- [Instructions for the task] Change "refresh icon" to "reload arrow" in the records from the line containing "Task: Reload the page with the refresh icon" through the end of the records, inclusive, and give those lines again with nothing else altered.

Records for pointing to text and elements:
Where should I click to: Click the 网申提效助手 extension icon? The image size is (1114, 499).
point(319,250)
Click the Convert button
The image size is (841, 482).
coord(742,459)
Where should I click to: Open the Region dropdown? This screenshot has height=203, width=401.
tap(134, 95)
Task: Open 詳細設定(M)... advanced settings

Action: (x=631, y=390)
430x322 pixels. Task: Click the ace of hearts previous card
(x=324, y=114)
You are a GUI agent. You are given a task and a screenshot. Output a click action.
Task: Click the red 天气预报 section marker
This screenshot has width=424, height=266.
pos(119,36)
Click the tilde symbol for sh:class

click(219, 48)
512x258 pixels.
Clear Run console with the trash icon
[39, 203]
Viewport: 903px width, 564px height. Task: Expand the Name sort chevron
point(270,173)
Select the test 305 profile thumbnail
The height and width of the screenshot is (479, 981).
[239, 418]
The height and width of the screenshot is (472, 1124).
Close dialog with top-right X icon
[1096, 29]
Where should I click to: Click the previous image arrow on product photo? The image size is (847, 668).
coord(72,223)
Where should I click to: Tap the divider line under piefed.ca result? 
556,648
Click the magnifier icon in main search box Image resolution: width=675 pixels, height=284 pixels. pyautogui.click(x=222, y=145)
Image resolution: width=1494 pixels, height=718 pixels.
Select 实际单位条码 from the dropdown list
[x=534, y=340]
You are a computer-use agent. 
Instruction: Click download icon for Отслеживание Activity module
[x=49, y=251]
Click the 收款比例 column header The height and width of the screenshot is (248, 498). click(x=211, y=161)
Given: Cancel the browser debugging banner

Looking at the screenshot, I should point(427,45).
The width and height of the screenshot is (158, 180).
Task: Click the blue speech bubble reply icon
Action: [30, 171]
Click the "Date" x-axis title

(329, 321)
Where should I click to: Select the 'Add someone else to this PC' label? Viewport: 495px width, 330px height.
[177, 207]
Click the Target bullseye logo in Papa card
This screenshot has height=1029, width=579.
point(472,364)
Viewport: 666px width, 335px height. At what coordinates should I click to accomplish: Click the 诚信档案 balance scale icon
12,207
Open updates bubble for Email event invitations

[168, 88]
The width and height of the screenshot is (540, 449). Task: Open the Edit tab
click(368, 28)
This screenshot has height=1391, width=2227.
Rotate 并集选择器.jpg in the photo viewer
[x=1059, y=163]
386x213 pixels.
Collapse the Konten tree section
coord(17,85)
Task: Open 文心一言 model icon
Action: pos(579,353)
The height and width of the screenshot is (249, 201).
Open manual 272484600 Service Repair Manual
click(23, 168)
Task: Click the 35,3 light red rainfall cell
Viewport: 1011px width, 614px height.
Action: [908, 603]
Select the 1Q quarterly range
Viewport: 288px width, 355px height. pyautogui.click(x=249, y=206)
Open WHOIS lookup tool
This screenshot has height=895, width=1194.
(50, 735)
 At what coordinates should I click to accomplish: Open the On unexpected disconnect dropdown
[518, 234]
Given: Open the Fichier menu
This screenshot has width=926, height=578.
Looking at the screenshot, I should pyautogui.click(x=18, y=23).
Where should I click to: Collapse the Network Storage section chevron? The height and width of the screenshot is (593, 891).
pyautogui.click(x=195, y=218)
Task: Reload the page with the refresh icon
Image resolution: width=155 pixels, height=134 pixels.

- [Finished answer]
Task: Reload the page with the reload arrow
Image resolution: width=155 pixels, height=134 pixels.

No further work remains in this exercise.